Saturday, February 6, 2010

Raw Milk

Today Mike and Ender and I had a proper English tea, with homemade scones, double devon cream and jam. Devon cream is a pasteurized approximation of clotted cream, which I had in York when I went to England and is the greatest thing ever. I would describe it as one step down from butter (milkfat wise) and one step up from whipped cream. You spread it on the sweet, biscuity scone and top it with some rasberry jam and it has this creamy delightful flavour. The Devon cream, which I purchased from Global Cheese in Kensington market, was very good. Not quite as good as the stuff I had in Europe though. Which got me thinking. None of the dairy products that I've had in Canada have quite compared to those that I've had in Europe. From the butter on my toast to the cream in my coffee, European milk just tastes better. And that's because a lot of it isn't pasteurized. Not pasteurized? You say. Well then it must be unhealthy! Indeed, 'raw milk' as it's called, is not good for those with compromised immune systems, or children, but it would seem people have been happily consuming it in many parts of the world for hundreds of years. And the reason that it's not recommended is based on the possibility that the milk is bad, not a certainty. As some raw milk advocates say, it's more work to keep cows healthy enough for healthy unpasteurized milk.

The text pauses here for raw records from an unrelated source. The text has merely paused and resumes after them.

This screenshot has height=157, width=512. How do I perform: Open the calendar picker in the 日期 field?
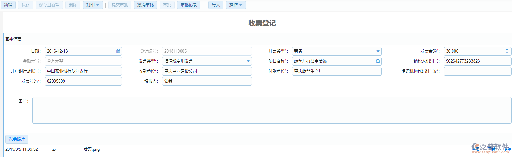click(x=118, y=51)
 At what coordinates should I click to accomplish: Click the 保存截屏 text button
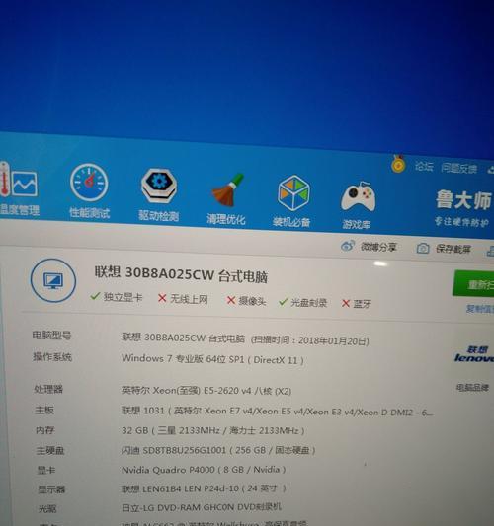tap(453, 249)
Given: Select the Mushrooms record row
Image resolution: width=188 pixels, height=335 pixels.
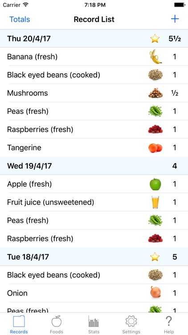Looking at the screenshot, I should click(x=94, y=93).
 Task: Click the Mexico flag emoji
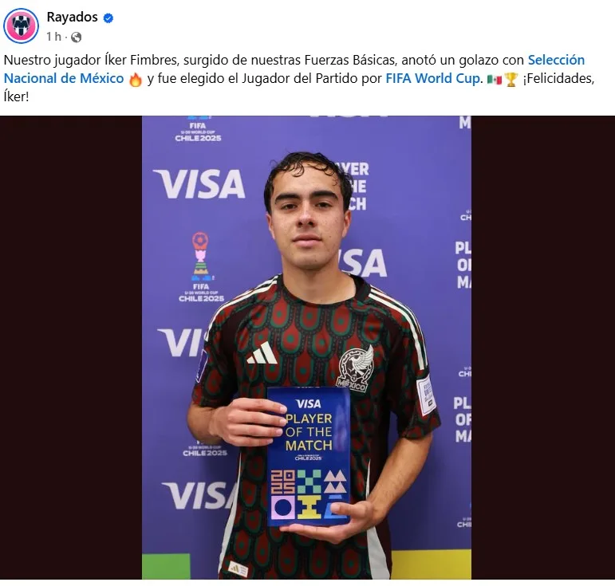(x=495, y=80)
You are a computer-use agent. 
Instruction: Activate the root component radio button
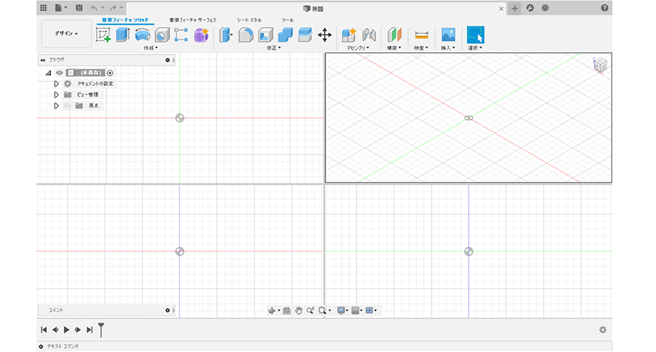click(x=110, y=73)
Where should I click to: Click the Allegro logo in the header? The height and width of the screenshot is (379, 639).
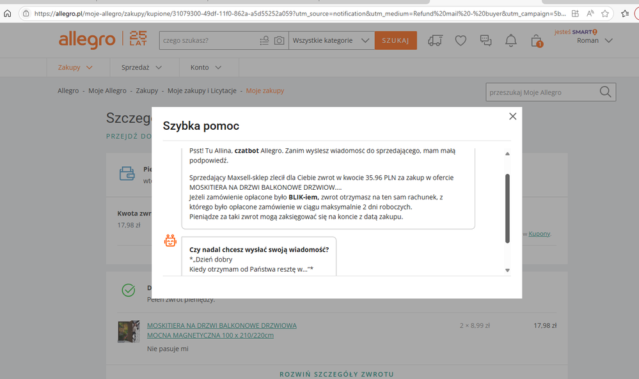pyautogui.click(x=86, y=40)
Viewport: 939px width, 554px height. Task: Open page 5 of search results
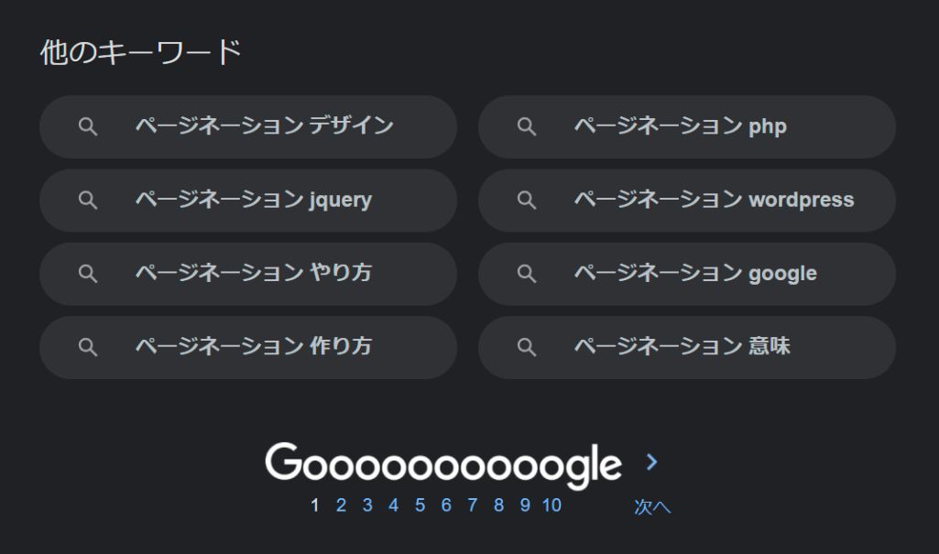pos(420,505)
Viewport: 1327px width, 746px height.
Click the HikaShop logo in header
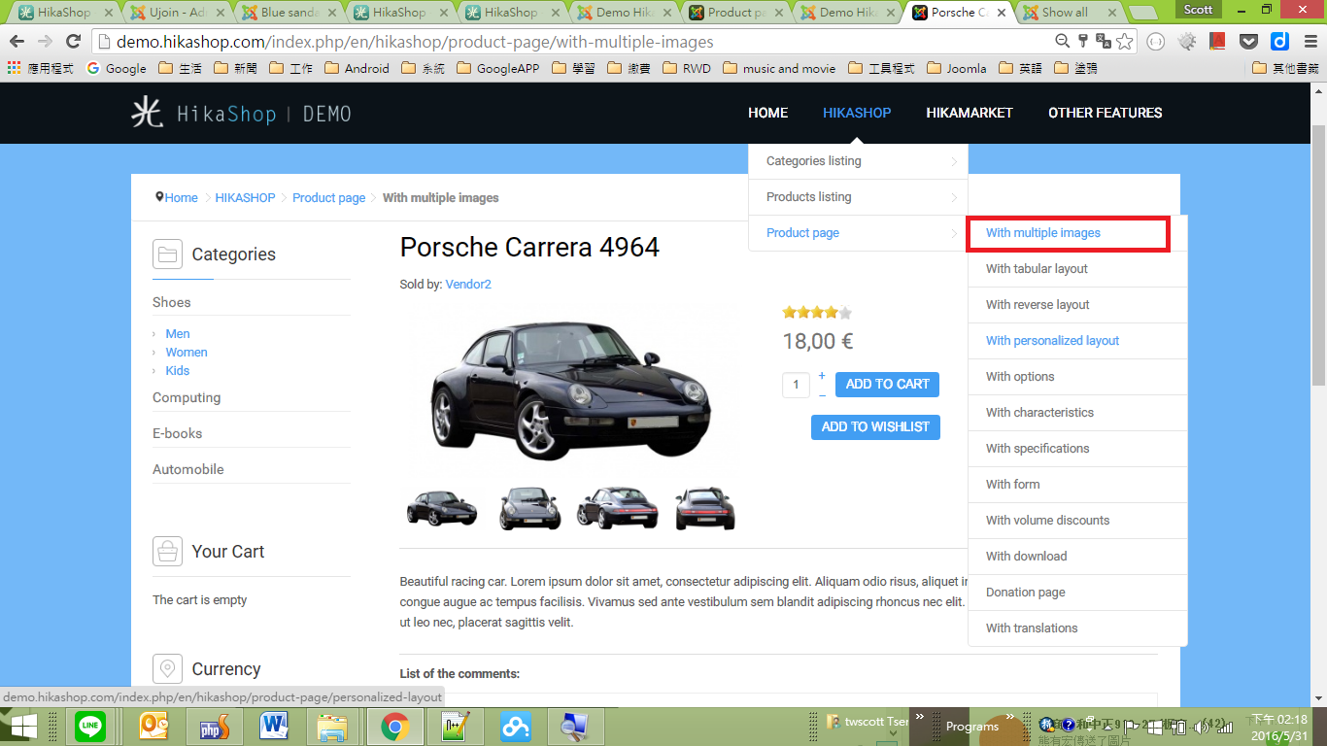click(x=241, y=113)
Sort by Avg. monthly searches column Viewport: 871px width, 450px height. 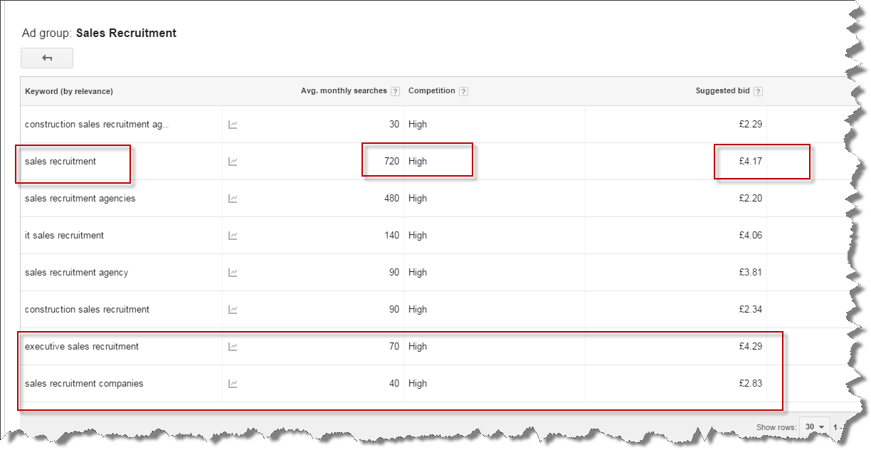coord(344,91)
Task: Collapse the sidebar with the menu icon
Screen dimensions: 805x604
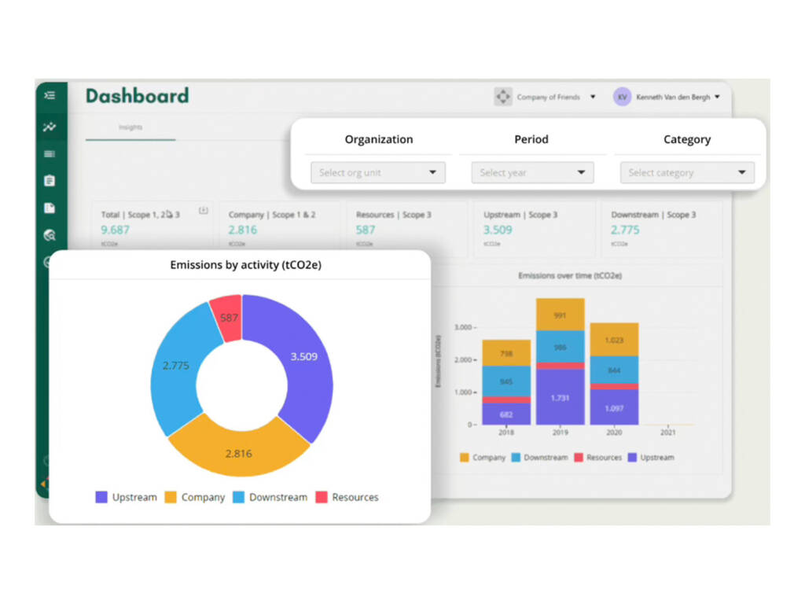Action: tap(50, 95)
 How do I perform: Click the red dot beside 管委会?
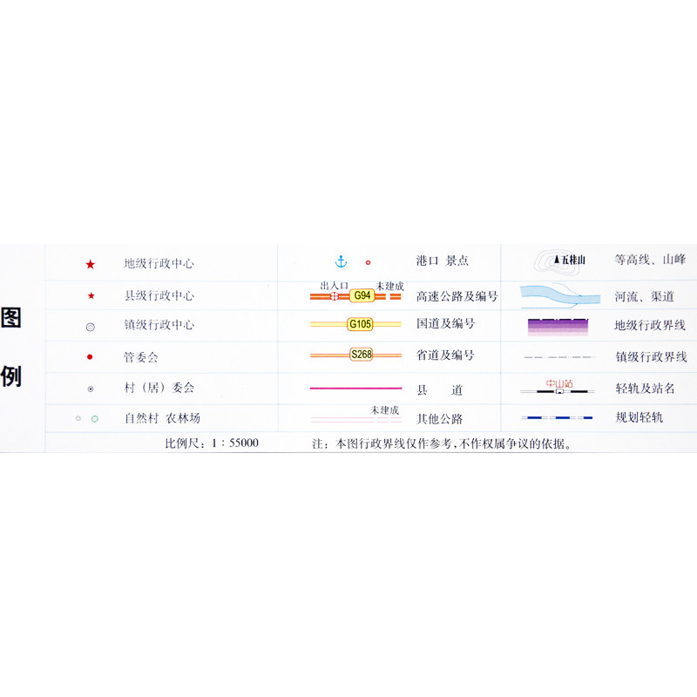(90, 357)
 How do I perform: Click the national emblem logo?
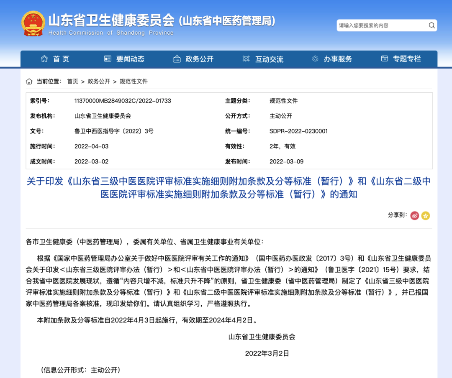click(x=33, y=23)

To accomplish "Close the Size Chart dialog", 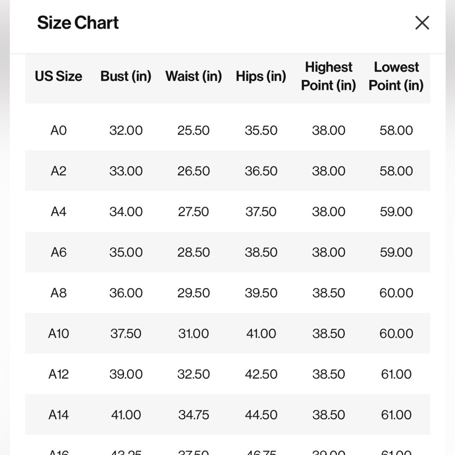I will pos(422,23).
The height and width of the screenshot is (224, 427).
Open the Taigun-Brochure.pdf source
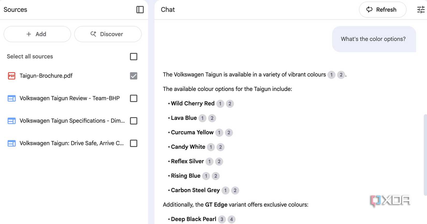pos(46,76)
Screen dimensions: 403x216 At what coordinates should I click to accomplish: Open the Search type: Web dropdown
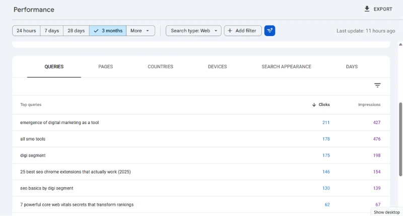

I also had unpasteurized milk when I was staying with the Twelve Tribes (lovely people, and I'll say more about them in a later post) during my masters thesis research on new religious movements. They had bought a cow to provide milk to the whole community. They made their own yogurt out of it, as well as drank it with mate and it was wonderful. They weren't allowed to serve it in their shop, however, due to Canadian milk law.

For more information on the raw milk debacle of late here in Canada, click here.

So I would like to make my own, proper clotted cream with it's delicate palatability, and for that it would seem I need to buy a share in a cow. Let it be so. Updates on this quest to follow.

According to the babyhawk website, my baby carrier is about to ship! Soon I'll be trucking around the city again with my baby like a free woman. I'm starting to get really cabin feverish. While this has been the easiest winter in recent memory, I still am antsy for the warm weather to return. And me, without a full time job, it's just extra sweet. I've already promised my little man that we will spend most of our time in the park, sun on our faces, grass between our toes. He'll be walking then (!) and I'll probably get rid of this doughy winter flesh simply by running after him.

I've been implementing a few steps in improving Ender's sleep, or rather, his transition into sleep. After reading a few books on the subject, even cosleeping advocates seem to agree that a bedtime routine is reassuring and healthy for children. Sometimes their days can be so chaotic and different that a little bit of familiarty really helps them wind down. I still remember coming home from a birthday party when I was 8 and being jerked out of sleep every five minutes due to half sleep hallucinations that I was still involved in a water pistol fight. So now our routine involves sitting in some warm water in the sink for about five minutes, getting toweled off and put in pj's and a fresh diaper, reading a story, and then nursing to sleep. So far it has been working fabulously, and Ender seems to think it's peachy keen. He's teething at the moment, so anything that keeps him calm and confident that the world isn't ending is a good thing.

Well, I guess that's all my friends. Nicoliosis out.


  1. Hi, I have enjoyed reading your blog. I belong to a cow share program in BC that has been in the news in the last few months. We have really wonderful is as nice as you described and I make cream cheese, yogurt, butter and whip cream from it. It is very good.

    I hope one day anyone who would like can have access to healthy milk.

    Did you read the report on Health Canada website about allowable Melamine limits in baby formula? They are also allowing it in dry milk products which Canada is now using in cheese product in place of our own farmers milk from Canada....cheaper...

    Good for you for staying away from it. I wish all mom's knew the gift they give to their kids when they breatfeed them.

    Good for you for hanging in there for a few more months....or more...see how you feel then. You sound like a really great mom!!! I loved wearing my babies and wish I could have more just to do that again!!!! Mine are now 5 & 7. It goes by so fast...right now it seems like forever to get feeling like you have your body back but it will go fast and then he won't want to nurse anymore...he will be running around and doing other things.

    Enjoy those quiet cuddles that breastfeeding mom's get to experience. My youngest girl used to stroke my arm with her tiny fingers while I nursed her to sleep......

  2. Thanks for reading Anne. Glad to hear that I'm not the only one who thinks the raw milk issue is important for our health as well as our personal right to choose!